Your instructions: For the records that follow, work out how many lines include "header" and give only that count.

Supplied records:
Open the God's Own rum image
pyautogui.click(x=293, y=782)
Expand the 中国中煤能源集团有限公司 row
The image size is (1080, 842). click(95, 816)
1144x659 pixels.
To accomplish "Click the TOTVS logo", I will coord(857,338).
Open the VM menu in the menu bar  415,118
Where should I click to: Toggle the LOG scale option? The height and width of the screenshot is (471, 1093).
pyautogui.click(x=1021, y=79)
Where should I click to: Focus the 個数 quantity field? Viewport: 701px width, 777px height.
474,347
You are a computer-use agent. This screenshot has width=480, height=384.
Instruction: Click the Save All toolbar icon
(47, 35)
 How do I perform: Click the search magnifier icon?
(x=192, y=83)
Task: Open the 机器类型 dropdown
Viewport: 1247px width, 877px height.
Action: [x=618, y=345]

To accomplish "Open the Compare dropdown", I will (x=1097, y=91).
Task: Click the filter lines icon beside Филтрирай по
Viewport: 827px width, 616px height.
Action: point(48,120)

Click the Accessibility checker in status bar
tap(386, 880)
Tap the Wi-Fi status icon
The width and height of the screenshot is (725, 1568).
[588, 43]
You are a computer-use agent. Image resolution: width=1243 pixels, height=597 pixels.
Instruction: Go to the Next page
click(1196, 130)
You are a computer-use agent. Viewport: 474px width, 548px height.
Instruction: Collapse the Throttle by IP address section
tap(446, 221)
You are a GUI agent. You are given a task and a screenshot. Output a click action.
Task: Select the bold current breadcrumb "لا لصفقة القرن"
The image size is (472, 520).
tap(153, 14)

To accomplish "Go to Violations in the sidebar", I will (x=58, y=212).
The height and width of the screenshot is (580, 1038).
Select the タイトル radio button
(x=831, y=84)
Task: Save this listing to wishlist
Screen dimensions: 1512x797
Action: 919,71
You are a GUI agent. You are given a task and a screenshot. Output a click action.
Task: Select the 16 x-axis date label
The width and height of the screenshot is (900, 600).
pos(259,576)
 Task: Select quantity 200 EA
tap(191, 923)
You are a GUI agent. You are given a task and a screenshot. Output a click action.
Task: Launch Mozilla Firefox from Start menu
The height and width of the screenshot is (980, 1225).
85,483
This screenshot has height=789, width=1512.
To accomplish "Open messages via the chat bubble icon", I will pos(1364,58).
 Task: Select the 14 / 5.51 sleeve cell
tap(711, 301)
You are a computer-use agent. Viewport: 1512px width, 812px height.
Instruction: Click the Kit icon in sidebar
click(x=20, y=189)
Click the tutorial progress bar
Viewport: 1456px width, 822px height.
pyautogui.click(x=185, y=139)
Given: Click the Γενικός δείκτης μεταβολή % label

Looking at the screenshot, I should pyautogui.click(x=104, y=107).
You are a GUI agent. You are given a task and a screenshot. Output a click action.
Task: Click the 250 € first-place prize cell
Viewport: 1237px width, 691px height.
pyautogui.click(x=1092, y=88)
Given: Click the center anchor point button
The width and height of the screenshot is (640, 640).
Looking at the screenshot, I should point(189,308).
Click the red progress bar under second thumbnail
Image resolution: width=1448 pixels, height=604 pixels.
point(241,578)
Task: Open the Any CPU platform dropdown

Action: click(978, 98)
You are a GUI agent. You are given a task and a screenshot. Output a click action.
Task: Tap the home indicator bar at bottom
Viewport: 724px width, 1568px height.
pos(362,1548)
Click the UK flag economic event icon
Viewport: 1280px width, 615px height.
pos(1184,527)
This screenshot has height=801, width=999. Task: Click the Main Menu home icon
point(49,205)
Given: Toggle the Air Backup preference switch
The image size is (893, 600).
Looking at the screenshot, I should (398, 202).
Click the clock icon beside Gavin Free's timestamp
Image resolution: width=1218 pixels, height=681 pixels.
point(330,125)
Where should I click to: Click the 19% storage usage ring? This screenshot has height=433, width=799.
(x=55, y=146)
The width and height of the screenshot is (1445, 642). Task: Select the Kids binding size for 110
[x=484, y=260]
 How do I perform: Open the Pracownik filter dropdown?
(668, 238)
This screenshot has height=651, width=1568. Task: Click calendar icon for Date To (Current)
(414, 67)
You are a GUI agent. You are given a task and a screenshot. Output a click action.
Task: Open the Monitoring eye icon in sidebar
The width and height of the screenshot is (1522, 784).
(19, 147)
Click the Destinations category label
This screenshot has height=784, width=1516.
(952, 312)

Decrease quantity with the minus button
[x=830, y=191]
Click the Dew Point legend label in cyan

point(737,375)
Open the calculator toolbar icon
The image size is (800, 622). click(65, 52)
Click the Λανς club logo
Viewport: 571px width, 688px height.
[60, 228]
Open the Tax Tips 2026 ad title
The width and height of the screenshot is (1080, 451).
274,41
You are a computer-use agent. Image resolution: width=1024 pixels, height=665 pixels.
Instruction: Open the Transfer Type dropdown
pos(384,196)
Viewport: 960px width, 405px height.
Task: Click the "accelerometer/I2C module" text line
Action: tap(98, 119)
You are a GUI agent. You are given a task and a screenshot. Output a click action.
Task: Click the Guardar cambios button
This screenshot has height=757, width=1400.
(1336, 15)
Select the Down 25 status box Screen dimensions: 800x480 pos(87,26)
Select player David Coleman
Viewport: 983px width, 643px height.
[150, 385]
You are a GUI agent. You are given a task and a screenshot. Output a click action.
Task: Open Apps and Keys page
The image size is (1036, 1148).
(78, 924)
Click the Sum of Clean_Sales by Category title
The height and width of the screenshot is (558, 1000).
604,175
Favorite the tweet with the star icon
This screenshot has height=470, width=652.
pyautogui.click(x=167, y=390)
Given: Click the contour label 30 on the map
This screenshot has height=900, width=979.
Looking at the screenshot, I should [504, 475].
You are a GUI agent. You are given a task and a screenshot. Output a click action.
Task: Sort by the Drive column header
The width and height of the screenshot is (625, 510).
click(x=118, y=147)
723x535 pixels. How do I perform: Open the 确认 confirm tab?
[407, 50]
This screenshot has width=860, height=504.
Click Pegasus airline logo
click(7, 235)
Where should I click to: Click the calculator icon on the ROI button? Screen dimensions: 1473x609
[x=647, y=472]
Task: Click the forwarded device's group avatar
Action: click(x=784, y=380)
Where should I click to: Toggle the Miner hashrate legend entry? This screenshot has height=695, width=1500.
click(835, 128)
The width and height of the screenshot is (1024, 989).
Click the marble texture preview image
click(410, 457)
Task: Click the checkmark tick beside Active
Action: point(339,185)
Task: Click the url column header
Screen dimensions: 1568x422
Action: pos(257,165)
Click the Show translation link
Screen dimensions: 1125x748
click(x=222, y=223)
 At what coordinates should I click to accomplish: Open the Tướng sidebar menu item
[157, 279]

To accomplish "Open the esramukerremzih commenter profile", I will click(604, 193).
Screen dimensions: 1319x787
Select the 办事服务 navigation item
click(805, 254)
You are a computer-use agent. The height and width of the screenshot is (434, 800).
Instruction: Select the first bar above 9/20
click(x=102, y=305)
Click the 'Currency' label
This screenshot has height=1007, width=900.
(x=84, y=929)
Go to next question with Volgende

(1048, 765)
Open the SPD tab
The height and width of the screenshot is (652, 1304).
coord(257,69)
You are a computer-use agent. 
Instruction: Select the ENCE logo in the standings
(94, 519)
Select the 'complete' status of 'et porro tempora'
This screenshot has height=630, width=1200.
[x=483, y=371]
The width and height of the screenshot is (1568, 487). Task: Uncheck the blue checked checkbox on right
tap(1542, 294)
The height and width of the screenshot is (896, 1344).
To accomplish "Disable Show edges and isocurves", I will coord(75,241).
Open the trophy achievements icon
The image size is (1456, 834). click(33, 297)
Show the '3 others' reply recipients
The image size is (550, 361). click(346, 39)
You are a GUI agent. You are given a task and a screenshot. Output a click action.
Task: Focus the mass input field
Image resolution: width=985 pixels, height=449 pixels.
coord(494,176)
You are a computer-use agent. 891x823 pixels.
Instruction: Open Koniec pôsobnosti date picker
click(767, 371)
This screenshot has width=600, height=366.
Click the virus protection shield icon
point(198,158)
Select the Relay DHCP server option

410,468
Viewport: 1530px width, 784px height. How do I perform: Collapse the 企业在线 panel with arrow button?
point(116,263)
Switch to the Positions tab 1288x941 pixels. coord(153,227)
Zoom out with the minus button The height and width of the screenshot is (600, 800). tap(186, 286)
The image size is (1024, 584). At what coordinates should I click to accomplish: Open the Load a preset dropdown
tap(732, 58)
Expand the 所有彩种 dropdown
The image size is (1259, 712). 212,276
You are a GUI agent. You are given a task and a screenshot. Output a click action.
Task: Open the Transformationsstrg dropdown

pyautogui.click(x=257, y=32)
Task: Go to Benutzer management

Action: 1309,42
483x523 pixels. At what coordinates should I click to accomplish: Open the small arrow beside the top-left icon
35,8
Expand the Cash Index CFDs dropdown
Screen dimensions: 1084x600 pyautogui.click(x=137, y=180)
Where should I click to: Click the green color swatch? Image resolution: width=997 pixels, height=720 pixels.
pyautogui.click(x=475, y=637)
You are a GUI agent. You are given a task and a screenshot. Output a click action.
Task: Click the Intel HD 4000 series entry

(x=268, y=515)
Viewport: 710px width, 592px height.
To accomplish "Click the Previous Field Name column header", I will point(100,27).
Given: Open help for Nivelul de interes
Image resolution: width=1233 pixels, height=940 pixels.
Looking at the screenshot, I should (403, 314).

Task answer: 3